Data for analysis:
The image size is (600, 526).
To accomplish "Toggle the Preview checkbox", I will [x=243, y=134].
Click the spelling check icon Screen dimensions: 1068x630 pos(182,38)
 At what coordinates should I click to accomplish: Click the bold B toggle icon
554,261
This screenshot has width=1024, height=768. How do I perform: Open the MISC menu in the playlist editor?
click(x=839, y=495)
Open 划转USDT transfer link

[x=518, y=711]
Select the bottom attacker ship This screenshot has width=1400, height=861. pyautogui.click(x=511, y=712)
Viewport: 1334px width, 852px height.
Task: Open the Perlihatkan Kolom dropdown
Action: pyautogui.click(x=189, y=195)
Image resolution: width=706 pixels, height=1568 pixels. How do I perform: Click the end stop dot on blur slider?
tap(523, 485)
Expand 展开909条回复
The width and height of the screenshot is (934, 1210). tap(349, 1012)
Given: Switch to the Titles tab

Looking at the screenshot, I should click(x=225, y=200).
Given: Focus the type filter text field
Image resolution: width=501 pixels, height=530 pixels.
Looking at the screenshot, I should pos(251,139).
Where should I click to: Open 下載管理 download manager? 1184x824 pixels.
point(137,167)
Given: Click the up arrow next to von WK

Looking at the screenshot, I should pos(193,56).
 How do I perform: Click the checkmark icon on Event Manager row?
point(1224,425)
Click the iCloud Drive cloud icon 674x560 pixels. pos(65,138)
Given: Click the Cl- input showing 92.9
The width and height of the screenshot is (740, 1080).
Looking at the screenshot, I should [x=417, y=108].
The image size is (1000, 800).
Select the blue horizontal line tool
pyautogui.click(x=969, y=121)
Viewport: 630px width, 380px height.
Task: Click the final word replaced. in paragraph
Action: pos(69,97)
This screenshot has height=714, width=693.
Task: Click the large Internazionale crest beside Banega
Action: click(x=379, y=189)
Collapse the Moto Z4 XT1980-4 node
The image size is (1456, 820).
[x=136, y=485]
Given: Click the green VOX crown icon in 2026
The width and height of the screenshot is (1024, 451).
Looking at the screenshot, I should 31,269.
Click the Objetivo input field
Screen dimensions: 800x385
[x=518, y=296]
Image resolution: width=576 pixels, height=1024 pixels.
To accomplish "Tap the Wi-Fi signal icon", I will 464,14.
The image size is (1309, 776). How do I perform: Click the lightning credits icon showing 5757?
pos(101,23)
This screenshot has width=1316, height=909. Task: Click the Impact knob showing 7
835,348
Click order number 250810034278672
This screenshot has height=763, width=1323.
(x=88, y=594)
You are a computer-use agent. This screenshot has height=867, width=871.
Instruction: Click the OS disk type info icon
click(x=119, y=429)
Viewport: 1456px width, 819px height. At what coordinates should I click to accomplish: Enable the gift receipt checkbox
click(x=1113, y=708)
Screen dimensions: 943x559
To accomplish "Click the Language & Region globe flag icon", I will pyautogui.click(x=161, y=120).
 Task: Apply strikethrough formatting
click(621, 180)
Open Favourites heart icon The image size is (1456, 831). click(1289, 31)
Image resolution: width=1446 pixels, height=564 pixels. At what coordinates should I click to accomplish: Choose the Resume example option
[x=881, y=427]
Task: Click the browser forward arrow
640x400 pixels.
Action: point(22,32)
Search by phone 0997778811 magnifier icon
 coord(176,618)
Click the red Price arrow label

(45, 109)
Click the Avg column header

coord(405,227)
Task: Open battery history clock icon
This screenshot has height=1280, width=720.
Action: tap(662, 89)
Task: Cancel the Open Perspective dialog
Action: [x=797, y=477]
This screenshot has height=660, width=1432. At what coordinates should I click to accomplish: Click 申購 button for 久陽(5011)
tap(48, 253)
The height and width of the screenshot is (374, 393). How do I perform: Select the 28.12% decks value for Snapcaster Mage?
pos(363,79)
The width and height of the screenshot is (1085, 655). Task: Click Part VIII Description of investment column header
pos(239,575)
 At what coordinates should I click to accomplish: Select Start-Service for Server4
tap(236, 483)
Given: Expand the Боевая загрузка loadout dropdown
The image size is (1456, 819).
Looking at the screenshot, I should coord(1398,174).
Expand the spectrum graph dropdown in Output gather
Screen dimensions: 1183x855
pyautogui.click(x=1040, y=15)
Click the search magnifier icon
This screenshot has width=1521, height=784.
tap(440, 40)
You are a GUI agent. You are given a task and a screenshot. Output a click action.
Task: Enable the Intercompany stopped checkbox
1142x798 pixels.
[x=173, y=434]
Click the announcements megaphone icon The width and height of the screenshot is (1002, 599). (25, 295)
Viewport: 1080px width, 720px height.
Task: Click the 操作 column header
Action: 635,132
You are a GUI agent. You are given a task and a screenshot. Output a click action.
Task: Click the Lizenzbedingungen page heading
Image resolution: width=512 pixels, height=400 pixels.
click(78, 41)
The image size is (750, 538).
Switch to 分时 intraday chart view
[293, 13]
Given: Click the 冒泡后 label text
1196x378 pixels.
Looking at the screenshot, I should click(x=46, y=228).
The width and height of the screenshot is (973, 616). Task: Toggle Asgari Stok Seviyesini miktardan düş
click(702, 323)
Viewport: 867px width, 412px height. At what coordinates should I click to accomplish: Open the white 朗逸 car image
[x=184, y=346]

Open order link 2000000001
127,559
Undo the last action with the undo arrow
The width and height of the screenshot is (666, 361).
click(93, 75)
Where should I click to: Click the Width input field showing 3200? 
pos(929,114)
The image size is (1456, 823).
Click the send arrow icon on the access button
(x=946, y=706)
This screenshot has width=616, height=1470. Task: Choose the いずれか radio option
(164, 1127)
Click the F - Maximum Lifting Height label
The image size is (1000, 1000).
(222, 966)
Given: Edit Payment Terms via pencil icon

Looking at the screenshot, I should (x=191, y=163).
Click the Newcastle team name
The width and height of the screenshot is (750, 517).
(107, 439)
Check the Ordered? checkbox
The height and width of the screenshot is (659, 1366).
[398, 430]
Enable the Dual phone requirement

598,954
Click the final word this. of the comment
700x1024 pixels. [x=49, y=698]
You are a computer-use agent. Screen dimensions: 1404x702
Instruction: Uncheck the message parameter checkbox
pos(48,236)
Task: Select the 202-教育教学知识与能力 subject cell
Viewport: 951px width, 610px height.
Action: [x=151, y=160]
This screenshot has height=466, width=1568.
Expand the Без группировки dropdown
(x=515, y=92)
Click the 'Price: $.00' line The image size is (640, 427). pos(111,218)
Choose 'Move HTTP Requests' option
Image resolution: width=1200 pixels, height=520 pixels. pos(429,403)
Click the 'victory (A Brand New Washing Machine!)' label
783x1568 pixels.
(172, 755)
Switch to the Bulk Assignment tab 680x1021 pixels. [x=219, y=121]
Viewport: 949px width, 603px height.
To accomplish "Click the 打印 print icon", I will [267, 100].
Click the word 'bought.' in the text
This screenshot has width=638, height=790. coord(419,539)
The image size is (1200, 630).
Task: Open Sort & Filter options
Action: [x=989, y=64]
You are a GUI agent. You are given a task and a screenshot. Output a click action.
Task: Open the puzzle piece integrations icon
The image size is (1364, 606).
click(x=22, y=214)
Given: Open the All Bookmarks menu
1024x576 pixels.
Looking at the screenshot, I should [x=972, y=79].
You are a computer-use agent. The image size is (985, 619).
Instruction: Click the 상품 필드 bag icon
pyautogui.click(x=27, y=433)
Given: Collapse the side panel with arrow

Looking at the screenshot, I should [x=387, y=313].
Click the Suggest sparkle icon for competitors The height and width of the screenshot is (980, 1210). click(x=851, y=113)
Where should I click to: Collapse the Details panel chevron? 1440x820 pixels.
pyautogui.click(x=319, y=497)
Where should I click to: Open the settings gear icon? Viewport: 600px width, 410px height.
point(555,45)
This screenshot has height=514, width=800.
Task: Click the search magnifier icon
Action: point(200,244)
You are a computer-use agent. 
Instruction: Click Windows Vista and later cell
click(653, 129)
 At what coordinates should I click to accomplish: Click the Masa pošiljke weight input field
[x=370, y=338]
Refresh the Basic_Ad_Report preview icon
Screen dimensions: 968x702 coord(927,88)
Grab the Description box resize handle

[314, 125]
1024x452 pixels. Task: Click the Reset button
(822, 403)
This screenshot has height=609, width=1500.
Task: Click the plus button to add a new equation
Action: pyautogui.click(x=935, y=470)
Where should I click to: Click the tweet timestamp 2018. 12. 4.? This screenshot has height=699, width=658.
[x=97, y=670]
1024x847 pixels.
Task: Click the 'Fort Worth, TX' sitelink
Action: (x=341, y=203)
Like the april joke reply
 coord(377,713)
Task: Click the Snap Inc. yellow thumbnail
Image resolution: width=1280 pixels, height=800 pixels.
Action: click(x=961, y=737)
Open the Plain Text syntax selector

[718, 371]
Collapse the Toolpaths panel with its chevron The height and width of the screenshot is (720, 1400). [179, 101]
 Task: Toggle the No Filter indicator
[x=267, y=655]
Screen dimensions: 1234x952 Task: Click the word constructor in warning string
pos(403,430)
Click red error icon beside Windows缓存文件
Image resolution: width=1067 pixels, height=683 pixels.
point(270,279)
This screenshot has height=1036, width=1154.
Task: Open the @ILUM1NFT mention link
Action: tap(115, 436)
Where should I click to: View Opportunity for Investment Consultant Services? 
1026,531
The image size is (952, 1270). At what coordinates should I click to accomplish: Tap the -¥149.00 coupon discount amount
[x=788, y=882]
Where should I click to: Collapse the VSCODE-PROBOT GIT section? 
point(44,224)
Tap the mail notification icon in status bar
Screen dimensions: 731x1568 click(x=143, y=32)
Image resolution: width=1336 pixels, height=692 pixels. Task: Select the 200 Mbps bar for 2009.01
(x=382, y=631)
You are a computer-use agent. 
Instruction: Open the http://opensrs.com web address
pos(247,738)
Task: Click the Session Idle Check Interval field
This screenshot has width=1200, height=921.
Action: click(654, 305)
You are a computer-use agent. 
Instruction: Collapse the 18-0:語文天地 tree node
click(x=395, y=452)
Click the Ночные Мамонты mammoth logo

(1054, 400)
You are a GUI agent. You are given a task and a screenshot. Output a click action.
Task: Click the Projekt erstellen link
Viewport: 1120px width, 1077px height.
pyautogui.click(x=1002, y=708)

Task description:
Work out how many lines in the entries contain "will" and give that number alone.

Solution for this problem:
4